Les migrants sont notre monde.

PEUGEOT Patrick, président de laCimade,
dans le Quotidien "La Croix" (Paru le : mardi 22/07/2008)
Quel souvenir laissera dans l'Histoire l'Europe du début du XXIe siècle ? Loin des espoirs humanistes des siècles précédents, le continent européen s'enlise dans
une politique de fermeture, de rejet de l'autre. La perception de l'immigration se fait avant tout sur le mode de l'invasion, contre laquelle il faudrait se prémunir, et les migrants deviennent
des boucs émissaires commodes des maux de nos sociétés. Les droits humains sont alors sacrifiés.
Dernier exemple en date, la directive que les députés européens ont adoptée le 18 juin dernier banalise l'enfermement des migrants. Cette « directive de la honte » fixe à dix-huit mois la durée légale de rétention pour des personnes dont le seul délit est d'être sans papiers et autorise l'enfermement des mineurs.
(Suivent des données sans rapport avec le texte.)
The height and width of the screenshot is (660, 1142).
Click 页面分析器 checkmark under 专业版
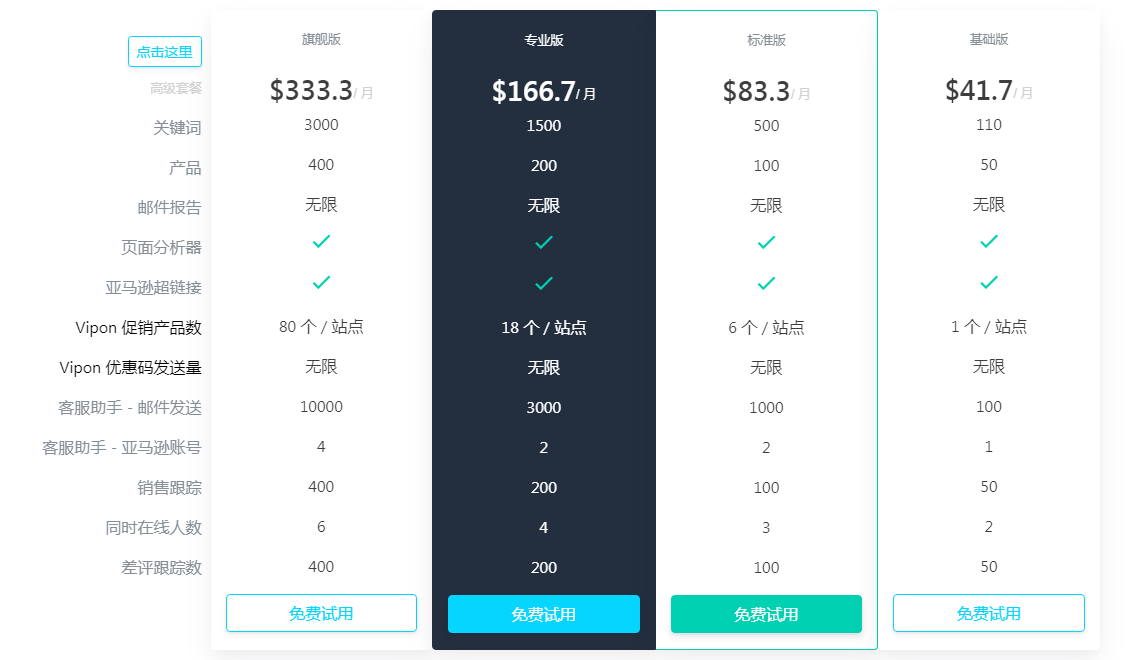[544, 243]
Quant au pacte européen « fondateur d'une politique commune de l'immigration et de l'asile » que propose la présidence française, il repose sur cinq engagements : un meilleur contrôle des frontières pour « protéger l'Europe » ; l'organisation de l'immigration légale en fonction des capacités d'accueil de chaque État ; l'éloignement « effectif » des sans-papiers ; la création d'un système d'asile commun ; la promotion du codéveloppement et de l'aide au développement en vue de la réduction des flux migratoires.
Il s'agit encore d'un renforcement de la tendance à la fermeture à l'œuvre depuis la signature de la convention de Schengen en 1990 ; au nom de la protection d'un espace intérieur de prospérité et sous prétexte du risque de « l'appel d'air », les États européens érigent des barrières administratives toujours plus strictes et des barrières physiques toujours plus sophistiquées. Ainsi, en 2007, l'ONG Fortress Europe dénombre 2 245 morts et disparus aux frontières de l'Europe ! En guise de réponse à ce drame humain, l'Europe tente de dissimuler le problème, afin que l'essentiel reste invisible aux opinions publiques, en sous-traitant aux États mitoyens comme la Libye et le Maroc le refoulement des migrants.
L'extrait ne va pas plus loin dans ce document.